In Henrik Ibsens Drama „Peer Gynt“ vergleicht der Titelheld sich selbst mit einer Zwiebel; wie diese setze seine Persönlichkeit sich aus vielen verschiedenen Schichten zusammen.
Wolfgang Kralicek

Wolfgang Kralicek

Kein Gemüse ist so nachtragend wie die Zwiebel. Wenn wir sie schneiden, lässt sie uns die Tränen in die Augen schießen. Wenn wir sie essen, sorgt sie dafür, dass uns stundenlang niemand mehr küsst. Und doch können wir nicht von ihr lassen. In den Gemüseladen unserer Kühlschränke gehört der Zwiebelschlauch zur Grundausstattung, denn die Zwiebel ist aus sehr vielen sehr populären Speisen nicht wegzudenken. Im Bolognese-Sugo ist sie ebenso Fixstarter wie im Erdäpfelsalat, in den Fleischlaberln oder im Gulasch. Vom Zwiebelrostbraten ganz zu schweigen!

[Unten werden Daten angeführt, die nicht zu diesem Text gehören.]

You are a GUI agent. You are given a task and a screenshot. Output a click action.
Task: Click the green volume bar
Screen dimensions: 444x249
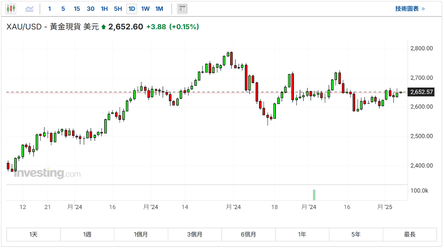(x=314, y=195)
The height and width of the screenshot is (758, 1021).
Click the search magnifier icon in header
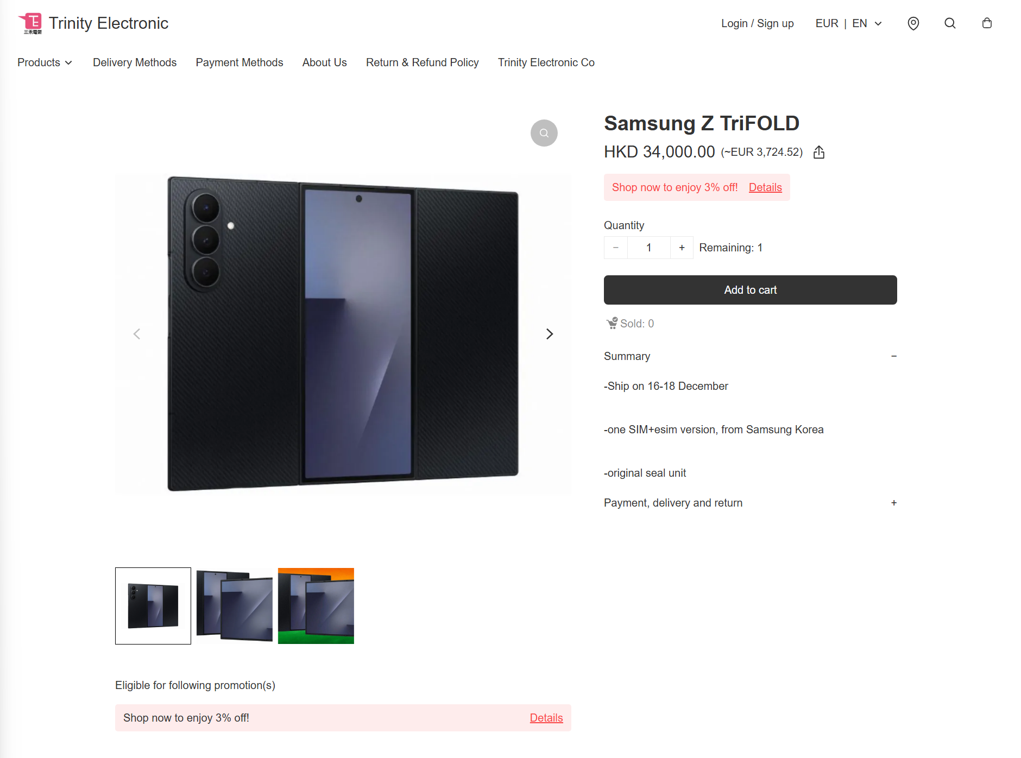pyautogui.click(x=950, y=23)
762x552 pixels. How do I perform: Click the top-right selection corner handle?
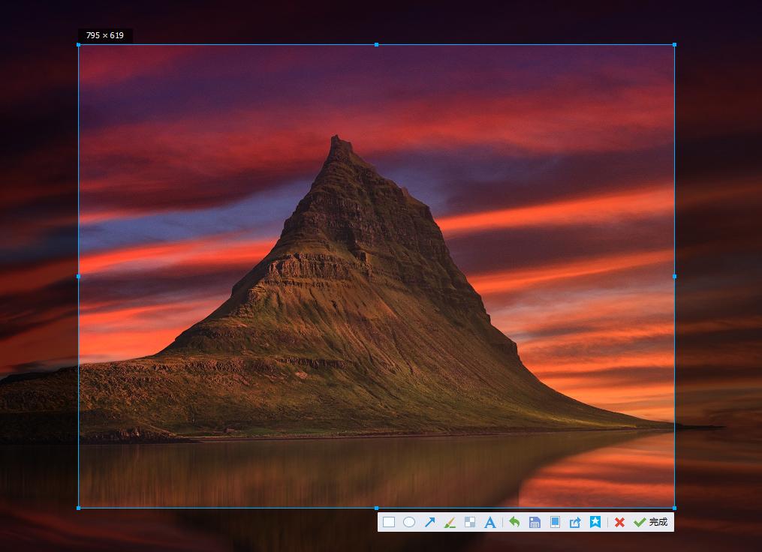(674, 45)
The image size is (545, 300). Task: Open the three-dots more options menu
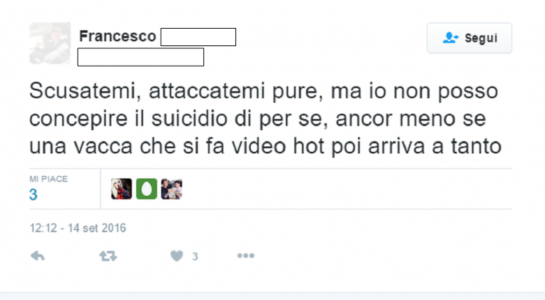pyautogui.click(x=246, y=256)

Meist wird die Zwiebel in kleine Stücke oder Ringe geschnitten und dann gekocht oder gebraten. Roh ist sie zwar mit Vorsicht, aber schon auch zu genießen. Wobei die Brutalität der rohen Zwiebel besonders gut mit ähnlich primitiven Fleischgerichten harmoniert: Als Beilage zu Cevapcici oder Beef Tatar etwa macht sie sich sehr gut, ein Bosna hat ohne gehackte rohe Zwiebel keinen Sinn, und eine Saure Wurst wäre ohne rohe Zwiebelringe nicht lebensfähig.

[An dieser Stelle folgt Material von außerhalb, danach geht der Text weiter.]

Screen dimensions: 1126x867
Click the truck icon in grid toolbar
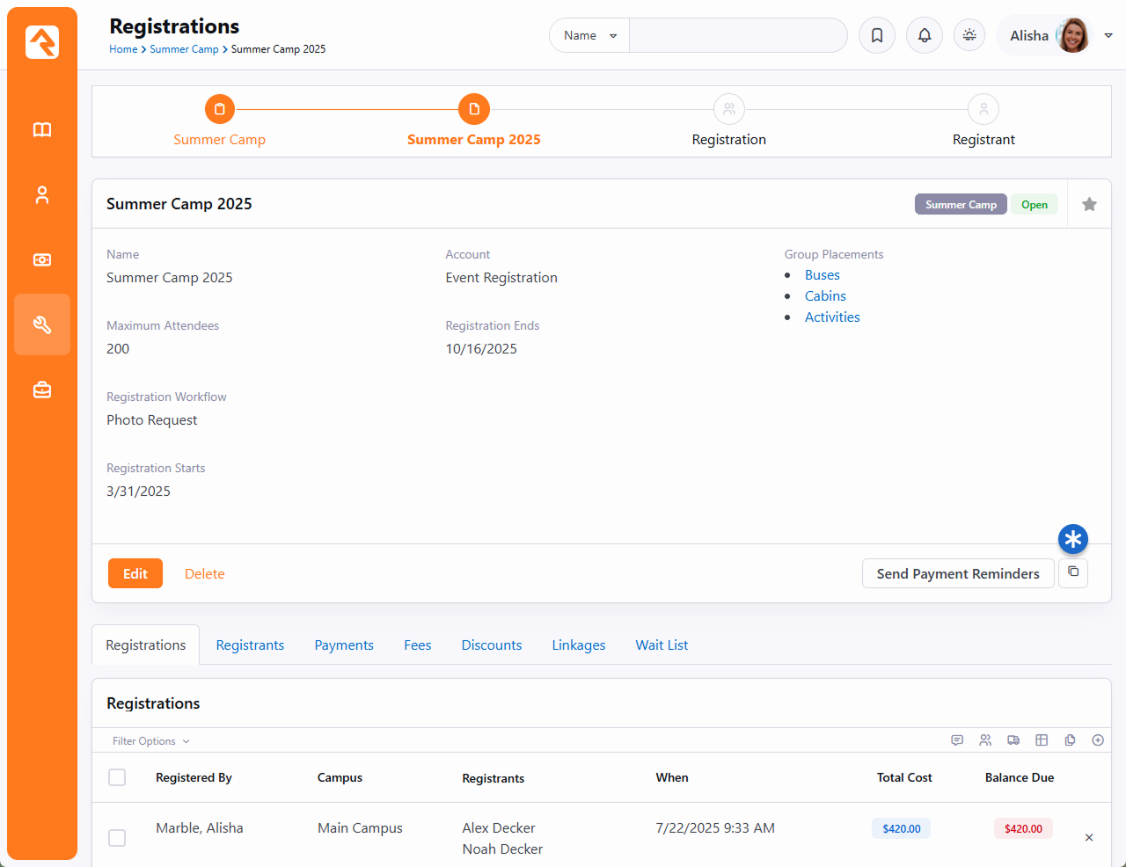point(1013,740)
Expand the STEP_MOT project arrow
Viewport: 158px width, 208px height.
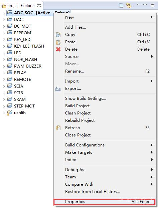pyautogui.click(x=4, y=106)
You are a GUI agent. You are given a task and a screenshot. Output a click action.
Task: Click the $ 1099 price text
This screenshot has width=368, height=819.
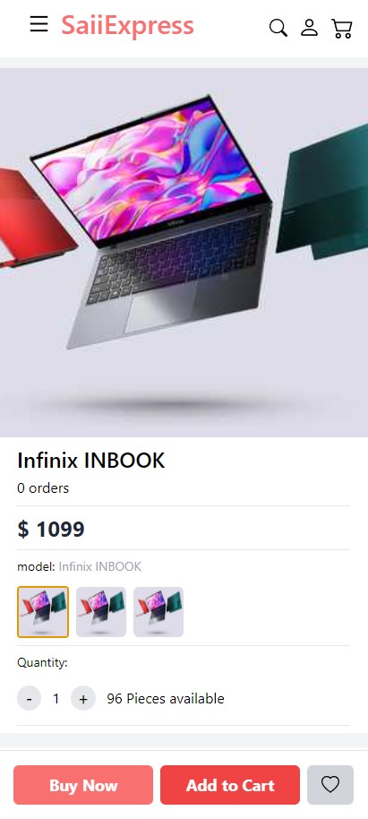coord(51,529)
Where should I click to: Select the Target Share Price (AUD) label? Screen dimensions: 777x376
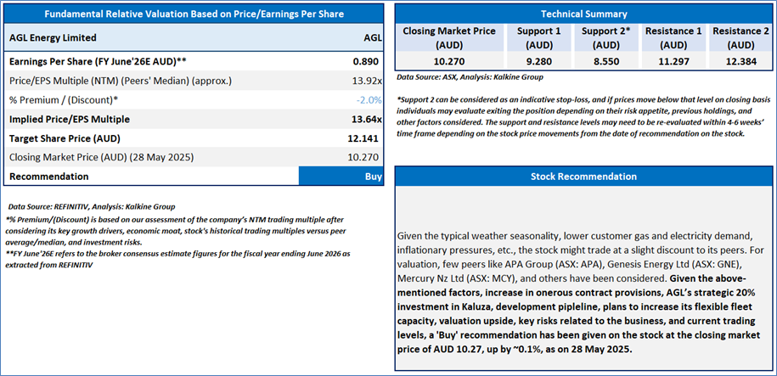(65, 137)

Einmal hat sich die Zwiebel sogar in die Weltliteratur eingeschrieben. In Henrik Ibsens märchenhaftem Drama „Peer Gynt“ vergleicht der Titelheld sich selbst mit einer Zwiebel; wie diese setze seine Persönlichkeit sich aus vielen verschiedenen Schichten zusammen. Während er das sagt, hat er eine Zwiebel in der Hand, von der er eine Schicht nach der anderen entfernt – um am Ende festzustellen, dass die Zwiebel gar keinen Kern hat, nur aus Hüllen besteht. Letztlich ist die Zwiebel so unergründlich wie du und ich. Vielleicht ist das ja der Grund dafür, dass uns nichts davon abhalten kann, dieses so schwierige Gemüse zu lieben.